=== LISTED RECORDS ===

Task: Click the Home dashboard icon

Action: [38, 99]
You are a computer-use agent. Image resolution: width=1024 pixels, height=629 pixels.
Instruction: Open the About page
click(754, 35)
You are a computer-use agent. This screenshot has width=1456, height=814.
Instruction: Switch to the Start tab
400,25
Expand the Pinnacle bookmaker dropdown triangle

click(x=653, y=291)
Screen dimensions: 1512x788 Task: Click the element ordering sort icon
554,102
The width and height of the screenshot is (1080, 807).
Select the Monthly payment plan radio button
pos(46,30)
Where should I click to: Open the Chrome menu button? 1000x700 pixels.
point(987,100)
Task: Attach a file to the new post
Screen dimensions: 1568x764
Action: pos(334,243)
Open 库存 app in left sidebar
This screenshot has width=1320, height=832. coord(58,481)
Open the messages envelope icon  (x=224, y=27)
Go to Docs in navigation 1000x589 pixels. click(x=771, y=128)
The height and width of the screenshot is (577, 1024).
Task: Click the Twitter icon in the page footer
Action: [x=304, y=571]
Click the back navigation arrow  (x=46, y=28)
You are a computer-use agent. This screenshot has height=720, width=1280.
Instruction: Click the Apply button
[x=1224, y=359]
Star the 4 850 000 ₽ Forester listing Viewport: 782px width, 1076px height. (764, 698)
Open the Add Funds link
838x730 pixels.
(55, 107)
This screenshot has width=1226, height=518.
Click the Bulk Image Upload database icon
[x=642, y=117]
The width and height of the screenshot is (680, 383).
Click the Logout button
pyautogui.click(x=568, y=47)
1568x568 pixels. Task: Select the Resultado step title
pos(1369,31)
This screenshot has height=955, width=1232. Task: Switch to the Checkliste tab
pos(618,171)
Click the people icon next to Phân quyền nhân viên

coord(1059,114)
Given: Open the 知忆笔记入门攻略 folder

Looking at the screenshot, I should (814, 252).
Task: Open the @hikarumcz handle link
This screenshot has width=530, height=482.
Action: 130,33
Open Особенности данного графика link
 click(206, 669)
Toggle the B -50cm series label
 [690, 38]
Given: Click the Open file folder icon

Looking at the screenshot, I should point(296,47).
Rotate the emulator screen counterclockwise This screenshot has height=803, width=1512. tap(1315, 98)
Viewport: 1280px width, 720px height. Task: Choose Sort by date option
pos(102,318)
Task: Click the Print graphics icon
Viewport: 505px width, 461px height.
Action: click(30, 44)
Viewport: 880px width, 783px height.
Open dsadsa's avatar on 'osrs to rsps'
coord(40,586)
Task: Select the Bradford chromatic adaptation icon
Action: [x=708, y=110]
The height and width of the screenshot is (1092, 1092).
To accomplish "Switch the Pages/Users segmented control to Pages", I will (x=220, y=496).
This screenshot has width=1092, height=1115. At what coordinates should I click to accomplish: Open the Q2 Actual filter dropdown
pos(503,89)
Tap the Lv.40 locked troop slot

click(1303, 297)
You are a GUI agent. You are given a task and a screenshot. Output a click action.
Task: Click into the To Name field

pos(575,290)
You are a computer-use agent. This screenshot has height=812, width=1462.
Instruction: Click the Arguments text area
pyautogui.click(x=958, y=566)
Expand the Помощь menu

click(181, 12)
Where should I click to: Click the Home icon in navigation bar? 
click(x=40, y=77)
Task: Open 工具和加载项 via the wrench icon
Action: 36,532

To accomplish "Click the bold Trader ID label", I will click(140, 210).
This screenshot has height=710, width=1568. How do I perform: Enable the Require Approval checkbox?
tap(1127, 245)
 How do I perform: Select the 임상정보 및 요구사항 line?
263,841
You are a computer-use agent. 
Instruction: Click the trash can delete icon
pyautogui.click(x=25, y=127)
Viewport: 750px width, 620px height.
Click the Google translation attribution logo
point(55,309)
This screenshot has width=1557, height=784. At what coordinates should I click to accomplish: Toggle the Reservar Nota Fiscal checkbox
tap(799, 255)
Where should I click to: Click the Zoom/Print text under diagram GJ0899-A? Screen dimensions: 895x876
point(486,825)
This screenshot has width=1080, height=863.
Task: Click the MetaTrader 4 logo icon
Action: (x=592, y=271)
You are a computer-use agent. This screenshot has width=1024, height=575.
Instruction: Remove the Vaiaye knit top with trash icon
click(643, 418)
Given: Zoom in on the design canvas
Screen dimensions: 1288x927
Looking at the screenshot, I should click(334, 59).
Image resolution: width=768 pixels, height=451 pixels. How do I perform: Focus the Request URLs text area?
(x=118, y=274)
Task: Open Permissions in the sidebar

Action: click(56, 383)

===

EXERCISE REQUIREMENTS: Rewrite all of the rows, putting "Command" wherever "Instruction" appears and keeping everything else the same.

RESPONSE TO THE TASK:
Task: Click the Home dashboard icon

Action: [38, 99]
You are a computer-use agent. Image resolution: width=1024 pixels, height=629 pixels.
Command: Open the About page
click(754, 35)
You are a computer-use agent. This screenshot has width=1456, height=814.
Command: Switch to the Start tab
400,25
Expand the Pinnacle bookmaker dropdown triangle

click(x=653, y=291)
Screen dimensions: 1512x788 Task: Click the element ordering sort icon
554,102
The width and height of the screenshot is (1080, 807).
Select the Monthly payment plan radio button
pos(46,30)
Where should I click to: Open the Chrome menu button? 1000x700 pixels.
point(987,100)
Task: Attach a file to the new post
Screen dimensions: 1568x764
Action: pos(334,243)
Open 库存 app in left sidebar
This screenshot has width=1320, height=832. coord(58,481)
Open the messages envelope icon  (x=224, y=27)
Go to Docs in navigation 1000x589 pixels. click(x=771, y=128)
The height and width of the screenshot is (577, 1024).
Task: Click the Twitter icon in the page footer
Action: [x=304, y=571]
Click the back navigation arrow  (x=46, y=28)
You are a computer-use agent. This screenshot has height=720, width=1280.
Command: Click the Apply button
[x=1224, y=359]
Star the 4 850 000 ₽ Forester listing Viewport: 782px width, 1076px height. (764, 698)
Open the Add Funds link
838x730 pixels.
(55, 107)
This screenshot has width=1226, height=518.
Click the Bulk Image Upload database icon
[x=642, y=117]
The width and height of the screenshot is (680, 383).
Click the Logout button
pyautogui.click(x=568, y=47)
1568x568 pixels. Task: Select the Resultado step title
pos(1369,31)
This screenshot has height=955, width=1232. Task: Switch to the Checkliste tab
pos(618,171)
Click the people icon next to Phân quyền nhân viên

coord(1059,114)
Given: Open the 知忆笔记入门攻略 folder

Looking at the screenshot, I should (814, 252).
Task: Open the @hikarumcz handle link
This screenshot has width=530, height=482.
Action: 130,33
Open Особенности данного графика link
 click(206, 669)
Toggle the B -50cm series label
 [690, 38]
Given: Click the Open file folder icon

Looking at the screenshot, I should point(296,47).
Rotate the emulator screen counterclockwise This screenshot has height=803, width=1512. tap(1315, 98)
Viewport: 1280px width, 720px height. Task: Choose Sort by date option
pos(102,318)
Task: Click the Print graphics icon
Viewport: 505px width, 461px height.
Action: click(30, 44)
Viewport: 880px width, 783px height.
Open dsadsa's avatar on 'osrs to rsps'
coord(40,586)
Task: Select the Bradford chromatic adaptation icon
Action: [x=708, y=110]
The height and width of the screenshot is (1092, 1092).
To accomplish "Switch the Pages/Users segmented control to Pages", I will (x=220, y=496).
This screenshot has width=1092, height=1115. At what coordinates should I click to accomplish: Open the Q2 Actual filter dropdown
pos(503,89)
Tap the Lv.40 locked troop slot

click(1303, 297)
You are a GUI agent. You are given a task and a screenshot. Output a click action.
Task: Click into the To Name field

pos(575,290)
You are a computer-use agent. This screenshot has height=812, width=1462.
Command: Click the Arguments text area
pyautogui.click(x=958, y=566)
Expand the Помощь menu

click(181, 12)
Where should I click to: Click the Home icon in navigation bar? 
click(x=40, y=77)
Task: Open 工具和加载项 via the wrench icon
Action: 36,532

To accomplish "Click the bold Trader ID label", I will click(140, 210).
This screenshot has height=710, width=1568. How do I perform: Enable the Require Approval checkbox?
tap(1127, 245)
 How do I perform: Select the 임상정보 및 요구사항 line?
263,841
You are a computer-use agent. 
Command: Click the trash can delete icon
pyautogui.click(x=25, y=127)
Viewport: 750px width, 620px height.
Click the Google translation attribution logo
point(55,309)
This screenshot has width=1557, height=784. At what coordinates should I click to accomplish: Toggle the Reservar Nota Fiscal checkbox
tap(799, 255)
Where should I click to: Click the Zoom/Print text under diagram GJ0899-A? Screen dimensions: 895x876
point(486,825)
This screenshot has width=1080, height=863.
Task: Click the MetaTrader 4 logo icon
Action: (x=592, y=271)
You are a computer-use agent. This screenshot has width=1024, height=575.
Command: Remove the Vaiaye knit top with trash icon
click(643, 418)
Given: Zoom in on the design canvas
Screen dimensions: 1288x927
Looking at the screenshot, I should click(334, 59).
Image resolution: width=768 pixels, height=451 pixels. How do I perform: Focus the Request URLs text area?
(x=118, y=274)
Task: Open Permissions in the sidebar

Action: click(56, 383)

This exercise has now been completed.